Der Staat beschäftigt in Europa immer mehr Mitarbeiter 

Ein Bereich, in dem sich die Staatsausgaben am unmittelbarsten bemerkbar machen, ist der Arbeitsmarkt. Den Daten der Europäischen Zentralbank (EZB) zufolge ist die Beschäftigung im öffentlichen Sektor in der Eurozone seit 2019 um 4 Prozent angewachsen, während die Zahl der Arbeitsplätze bei Dienstleistungen nur um 1 Prozent zunahm. Zugleich bröckelte die Zahl der Arbeitsplätze im verarbeitenden Gewerbe um 1 Prozent ab.

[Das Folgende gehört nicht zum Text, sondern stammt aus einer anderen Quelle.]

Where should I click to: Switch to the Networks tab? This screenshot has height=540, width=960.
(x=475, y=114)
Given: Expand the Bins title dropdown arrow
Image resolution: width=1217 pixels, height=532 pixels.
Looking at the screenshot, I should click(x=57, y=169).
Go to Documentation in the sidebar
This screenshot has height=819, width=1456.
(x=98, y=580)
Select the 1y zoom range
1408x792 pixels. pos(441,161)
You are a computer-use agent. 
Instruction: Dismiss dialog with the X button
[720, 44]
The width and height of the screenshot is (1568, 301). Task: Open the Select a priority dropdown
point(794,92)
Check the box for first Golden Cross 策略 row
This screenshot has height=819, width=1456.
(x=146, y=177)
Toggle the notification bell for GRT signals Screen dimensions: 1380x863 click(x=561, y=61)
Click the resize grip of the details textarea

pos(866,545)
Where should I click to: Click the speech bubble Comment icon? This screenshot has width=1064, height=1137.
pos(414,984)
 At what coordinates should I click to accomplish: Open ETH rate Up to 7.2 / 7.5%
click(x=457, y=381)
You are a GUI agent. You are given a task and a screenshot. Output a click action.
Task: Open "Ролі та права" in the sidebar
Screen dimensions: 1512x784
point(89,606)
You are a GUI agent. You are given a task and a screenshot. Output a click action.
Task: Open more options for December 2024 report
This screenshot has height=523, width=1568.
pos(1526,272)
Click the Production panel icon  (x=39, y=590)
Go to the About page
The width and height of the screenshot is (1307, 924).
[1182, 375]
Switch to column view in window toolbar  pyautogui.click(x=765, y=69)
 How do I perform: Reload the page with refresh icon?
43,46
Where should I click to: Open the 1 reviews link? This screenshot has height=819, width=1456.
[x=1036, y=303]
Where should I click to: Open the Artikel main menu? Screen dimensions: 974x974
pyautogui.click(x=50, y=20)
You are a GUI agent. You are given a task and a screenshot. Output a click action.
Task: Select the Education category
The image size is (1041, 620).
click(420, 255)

Jeder vierte Arbeitnehmer in der Eurozone war im vergangenen Jahr beim Staat beschäftigt. In Spanien hat der öffentliche Sektor in den drei Monaten bis September rund 52.000 neue Arbeitsplätze geschaffen, mehr als doppelt so viele wie in der Privatwirtschaft, so die nationale Statistikbehörde.

In den USA ist die Zahl der Arbeitsplätze im öffentlichen Dienst seit Anfang 2020 um mehr als 2 Prozent gesunken, während die Jobzahl in der Privatwirtschaft um 1 Prozent zulegte, wie aus Daten des Amts für Arbeitsmarktstatistik hervorgeht.

In den USA "gibt es eine Gegenlogik, dass die Regierung während der Pandemie so viel Geld ausgegeben hat, dass wir jetzt sparen müssen", merkt Jacob Funk Kirkegaard vom Peterson Institute for International Economics, einer Denkfabrik in Washington, an.


Diesmal wird der Gürtel nicht enger geschnallt 

Nach der Finanzkrise Ende der 2000er Jahre und der anschließenden Schuldenkrise in der Eurozone habe auch Europa den Gürtel enger geschnallt. Aber diesmal ist das nicht der Fall, obwohl steigende Zinssätze und Marktturbulenzen es für die Regierungen schwieriger machen, die Staatsverschuldung in die Höhe zu treiben.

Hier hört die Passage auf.